EXERCISE GOAL: Retype the section of the stock certificate passage below word for word, starting with "Notwithstanding the adoption" and going on through "in the Corporation.".

EXTRACT PROVIDED:
-*-*-
Notwithstanding the adoption of such a resolution by the Board of Directors,
every holder of stock represented by certificates and, upon request, every
holder of uncertificated shares shall be entitled to have a certificate
signed, in the name of the Corporation (i) by the President or a Vice
President and (ii) by the Treasurer or an Assistant Treasurer, or the
Secretary or an Assistant Secretary of the Corporation, certifying the number
of shares owned by such stockholder in the Corporation.

         SECTION 2. SIGNATURES. Any or all of the signatures on a certificate
may be a facsimile. In case any officer, transfer agent or registrar who has
signed or whose facsimile signature has been placed upon a certificate shall
have ceased to be such officer, transfer agent or registrar before such
certificate is issued, such certificate may be issued by the Corporation with
the same effect as if such person were such officer, transfer agent or
registrar at the date of issue.
-*-*-
EXTRACTED INFORMATION:
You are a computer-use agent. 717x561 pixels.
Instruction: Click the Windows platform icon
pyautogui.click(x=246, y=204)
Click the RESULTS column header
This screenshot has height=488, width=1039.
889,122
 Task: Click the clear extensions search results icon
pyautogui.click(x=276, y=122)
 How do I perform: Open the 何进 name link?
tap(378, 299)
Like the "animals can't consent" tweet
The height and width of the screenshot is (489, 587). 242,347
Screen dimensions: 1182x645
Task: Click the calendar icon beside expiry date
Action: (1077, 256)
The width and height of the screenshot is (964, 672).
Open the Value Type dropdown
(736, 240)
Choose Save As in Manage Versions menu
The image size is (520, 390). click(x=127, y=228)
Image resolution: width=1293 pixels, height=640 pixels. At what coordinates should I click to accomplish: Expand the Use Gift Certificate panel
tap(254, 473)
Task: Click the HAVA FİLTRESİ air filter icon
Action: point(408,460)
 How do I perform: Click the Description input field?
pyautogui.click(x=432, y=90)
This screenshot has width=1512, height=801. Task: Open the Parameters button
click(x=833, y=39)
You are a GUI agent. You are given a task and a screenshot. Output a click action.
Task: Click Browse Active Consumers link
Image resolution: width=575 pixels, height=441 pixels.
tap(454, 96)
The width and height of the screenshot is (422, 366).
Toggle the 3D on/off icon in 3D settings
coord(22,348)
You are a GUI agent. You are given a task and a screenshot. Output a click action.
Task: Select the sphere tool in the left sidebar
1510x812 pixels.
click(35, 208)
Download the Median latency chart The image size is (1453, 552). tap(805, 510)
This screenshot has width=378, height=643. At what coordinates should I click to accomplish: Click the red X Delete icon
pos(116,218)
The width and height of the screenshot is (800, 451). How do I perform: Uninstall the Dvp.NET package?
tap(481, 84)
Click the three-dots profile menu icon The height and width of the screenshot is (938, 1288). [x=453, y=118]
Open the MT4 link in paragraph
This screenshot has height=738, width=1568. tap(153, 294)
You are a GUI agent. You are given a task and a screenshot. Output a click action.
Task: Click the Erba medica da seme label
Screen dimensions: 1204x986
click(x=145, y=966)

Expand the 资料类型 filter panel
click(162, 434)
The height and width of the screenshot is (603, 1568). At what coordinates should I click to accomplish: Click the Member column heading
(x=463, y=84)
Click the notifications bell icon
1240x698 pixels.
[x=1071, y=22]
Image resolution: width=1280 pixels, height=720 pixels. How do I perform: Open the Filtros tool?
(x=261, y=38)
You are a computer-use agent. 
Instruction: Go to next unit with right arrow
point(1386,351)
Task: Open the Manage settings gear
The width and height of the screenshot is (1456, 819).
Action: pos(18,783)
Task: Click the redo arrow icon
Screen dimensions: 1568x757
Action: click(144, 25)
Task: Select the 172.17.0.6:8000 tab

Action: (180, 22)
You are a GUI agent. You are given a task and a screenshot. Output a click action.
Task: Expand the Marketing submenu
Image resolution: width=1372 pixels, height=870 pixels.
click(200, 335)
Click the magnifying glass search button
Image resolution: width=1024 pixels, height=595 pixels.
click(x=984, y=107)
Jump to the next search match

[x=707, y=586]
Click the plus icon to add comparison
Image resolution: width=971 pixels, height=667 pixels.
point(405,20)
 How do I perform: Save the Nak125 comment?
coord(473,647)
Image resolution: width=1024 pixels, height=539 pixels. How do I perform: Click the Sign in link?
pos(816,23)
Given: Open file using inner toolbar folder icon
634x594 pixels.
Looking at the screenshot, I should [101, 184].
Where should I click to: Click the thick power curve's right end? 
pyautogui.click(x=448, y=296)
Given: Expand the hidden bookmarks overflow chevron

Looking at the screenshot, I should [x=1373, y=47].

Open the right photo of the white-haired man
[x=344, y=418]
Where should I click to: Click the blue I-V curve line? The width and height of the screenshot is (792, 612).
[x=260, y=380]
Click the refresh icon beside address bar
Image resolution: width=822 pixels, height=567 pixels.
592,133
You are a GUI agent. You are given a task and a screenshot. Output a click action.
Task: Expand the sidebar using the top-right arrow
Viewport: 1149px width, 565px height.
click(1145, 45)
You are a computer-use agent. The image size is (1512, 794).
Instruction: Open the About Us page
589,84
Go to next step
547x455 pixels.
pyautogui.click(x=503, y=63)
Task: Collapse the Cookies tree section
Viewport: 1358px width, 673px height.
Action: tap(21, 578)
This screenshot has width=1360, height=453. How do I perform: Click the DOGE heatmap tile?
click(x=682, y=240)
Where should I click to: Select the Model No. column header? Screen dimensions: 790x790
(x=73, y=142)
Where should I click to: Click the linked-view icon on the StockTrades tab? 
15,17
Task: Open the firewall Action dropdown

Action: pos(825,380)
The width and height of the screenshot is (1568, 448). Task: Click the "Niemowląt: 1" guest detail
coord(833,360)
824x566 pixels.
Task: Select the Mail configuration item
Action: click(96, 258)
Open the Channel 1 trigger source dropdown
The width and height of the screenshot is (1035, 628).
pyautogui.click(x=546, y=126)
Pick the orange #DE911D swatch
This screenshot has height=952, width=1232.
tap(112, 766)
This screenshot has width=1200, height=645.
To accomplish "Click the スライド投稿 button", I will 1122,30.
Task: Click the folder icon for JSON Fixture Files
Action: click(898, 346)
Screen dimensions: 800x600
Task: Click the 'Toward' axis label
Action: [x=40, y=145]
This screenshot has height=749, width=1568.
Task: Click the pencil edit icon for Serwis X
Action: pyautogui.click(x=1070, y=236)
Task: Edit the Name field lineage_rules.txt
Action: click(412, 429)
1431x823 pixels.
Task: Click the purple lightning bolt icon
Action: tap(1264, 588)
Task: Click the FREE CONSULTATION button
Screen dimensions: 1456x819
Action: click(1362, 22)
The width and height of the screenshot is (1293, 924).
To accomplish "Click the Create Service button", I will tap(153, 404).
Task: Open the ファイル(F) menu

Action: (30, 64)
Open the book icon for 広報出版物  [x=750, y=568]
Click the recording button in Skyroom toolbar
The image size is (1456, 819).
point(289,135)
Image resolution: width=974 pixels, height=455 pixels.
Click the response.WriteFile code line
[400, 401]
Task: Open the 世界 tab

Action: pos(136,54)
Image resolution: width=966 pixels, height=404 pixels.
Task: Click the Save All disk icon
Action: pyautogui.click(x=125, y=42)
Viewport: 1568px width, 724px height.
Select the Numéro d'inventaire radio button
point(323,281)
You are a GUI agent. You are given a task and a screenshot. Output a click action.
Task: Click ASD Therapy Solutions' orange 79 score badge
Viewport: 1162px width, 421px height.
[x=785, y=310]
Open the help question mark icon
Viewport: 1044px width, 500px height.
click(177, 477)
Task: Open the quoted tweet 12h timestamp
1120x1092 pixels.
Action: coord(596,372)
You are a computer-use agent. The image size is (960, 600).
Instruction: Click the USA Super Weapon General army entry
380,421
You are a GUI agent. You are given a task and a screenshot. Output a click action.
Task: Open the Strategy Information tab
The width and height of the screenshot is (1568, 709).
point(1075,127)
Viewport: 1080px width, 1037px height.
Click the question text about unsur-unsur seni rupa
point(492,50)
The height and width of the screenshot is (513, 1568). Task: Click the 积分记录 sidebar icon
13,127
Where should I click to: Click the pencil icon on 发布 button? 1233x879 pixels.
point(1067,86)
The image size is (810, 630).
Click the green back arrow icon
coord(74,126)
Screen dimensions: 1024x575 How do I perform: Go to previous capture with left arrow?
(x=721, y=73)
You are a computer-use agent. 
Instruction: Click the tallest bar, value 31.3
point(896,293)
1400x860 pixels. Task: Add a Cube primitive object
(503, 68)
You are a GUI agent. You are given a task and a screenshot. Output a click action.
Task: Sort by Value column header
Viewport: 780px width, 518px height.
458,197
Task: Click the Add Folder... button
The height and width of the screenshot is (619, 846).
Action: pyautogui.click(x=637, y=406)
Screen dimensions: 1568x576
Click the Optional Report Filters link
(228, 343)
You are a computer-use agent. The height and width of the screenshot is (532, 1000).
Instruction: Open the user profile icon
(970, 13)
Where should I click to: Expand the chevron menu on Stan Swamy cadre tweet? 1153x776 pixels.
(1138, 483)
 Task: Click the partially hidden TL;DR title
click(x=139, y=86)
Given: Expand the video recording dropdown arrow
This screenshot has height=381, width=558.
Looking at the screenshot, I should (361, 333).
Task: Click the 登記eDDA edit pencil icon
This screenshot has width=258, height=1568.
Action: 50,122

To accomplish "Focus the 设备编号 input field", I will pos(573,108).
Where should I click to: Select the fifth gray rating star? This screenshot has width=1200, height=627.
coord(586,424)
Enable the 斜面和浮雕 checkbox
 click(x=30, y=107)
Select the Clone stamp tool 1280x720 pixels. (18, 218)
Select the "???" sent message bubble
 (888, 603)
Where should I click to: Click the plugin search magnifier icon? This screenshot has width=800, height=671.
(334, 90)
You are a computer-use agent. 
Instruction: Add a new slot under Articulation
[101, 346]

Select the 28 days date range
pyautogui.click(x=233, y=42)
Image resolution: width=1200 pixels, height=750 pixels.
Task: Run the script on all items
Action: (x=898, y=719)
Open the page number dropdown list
-*-*-
TASK OUTPUT:
Notwithstanding the adoption of such a resolution by the Board of Directors,
every holder of stock represented by certificates and, upon request, every
holder of uncertificated shares shall be entitled to have a certificate
signed, in the name of the Corporation (i) by the President or a Vice
President and (ii) by the Treasurer or an Assistant Treasurer, or the
Secretary or an Assistant Secretary of the Corporation, certifying the number
of shares owned by such stockholder in the Corporation.